Not sure that I understand your question. But my view is that dichotomistic divisions intensify both the local and the global, so it is never a matter of either/or, always both. And that would mean here that greater social constraint would also produce greater individual autonomy.

It sounds paradoxical perhaps, but the more developed the social context regarding our actions - our knowledge of what should be done - the more starkly we must be aware of the fact we are making individual moment-to-moment choices. So there would be a gain in the individual perspective from culture encoding really strong principles.

For example, in some asian cultures, there is a high tolerance of social ambiguity. The social rules are not so clear cut and the sense of self is likewise more muddy. Ethics occupies more the middle ground of what is good for the family, the clan.

Western society created a much stronger separation so that the rules of society became the abstract laws of the land, and individuals became completely "free" to behave within that now very rigid framework of law.

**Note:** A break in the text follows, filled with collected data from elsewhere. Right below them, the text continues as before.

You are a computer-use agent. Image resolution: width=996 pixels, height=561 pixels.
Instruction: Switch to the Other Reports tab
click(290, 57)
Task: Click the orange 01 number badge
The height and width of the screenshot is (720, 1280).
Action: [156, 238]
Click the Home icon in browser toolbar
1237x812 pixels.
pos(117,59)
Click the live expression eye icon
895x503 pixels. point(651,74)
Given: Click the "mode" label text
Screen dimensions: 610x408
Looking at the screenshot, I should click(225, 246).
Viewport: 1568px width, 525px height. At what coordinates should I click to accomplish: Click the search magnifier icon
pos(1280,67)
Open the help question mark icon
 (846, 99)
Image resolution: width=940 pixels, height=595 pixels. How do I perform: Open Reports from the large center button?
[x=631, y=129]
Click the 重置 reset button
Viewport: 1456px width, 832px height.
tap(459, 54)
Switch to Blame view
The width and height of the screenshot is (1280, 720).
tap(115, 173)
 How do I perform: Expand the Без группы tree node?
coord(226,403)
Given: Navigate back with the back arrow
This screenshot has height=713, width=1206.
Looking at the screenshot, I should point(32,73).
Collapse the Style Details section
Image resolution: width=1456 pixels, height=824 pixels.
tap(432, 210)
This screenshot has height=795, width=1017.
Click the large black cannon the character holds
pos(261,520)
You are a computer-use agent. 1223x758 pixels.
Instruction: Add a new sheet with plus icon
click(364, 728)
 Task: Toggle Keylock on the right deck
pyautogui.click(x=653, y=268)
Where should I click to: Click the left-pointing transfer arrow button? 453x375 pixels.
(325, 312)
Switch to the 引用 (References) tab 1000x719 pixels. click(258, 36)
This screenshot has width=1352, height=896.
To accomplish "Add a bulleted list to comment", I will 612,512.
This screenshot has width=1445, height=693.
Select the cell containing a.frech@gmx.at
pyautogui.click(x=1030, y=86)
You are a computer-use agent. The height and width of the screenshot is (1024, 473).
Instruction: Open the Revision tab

So generalising the constraints creates the counter-move of an even more heightened sense of individuality. Freewill is then the effort we have to make to negotiate a path through all the extra choice we seem to have.

Really, this is why it is bizarre to have a constant debate about freewill when we perhaps have so much choice it is perhaps confusing.

Chance and necessity, randomness and determinism, are a correct dichotomy for micro-physics, the simplest systems. But when we are talking about brains and societies, the dichotomy is really spontaneity~autonomy.

Complex systems seem to have a creative spontaneity (developing to the edge of chaos) which allows bottom-up "unchosen" behaviour that is neither random nor determined. And they also have a top-down power of "chosen" behaviour.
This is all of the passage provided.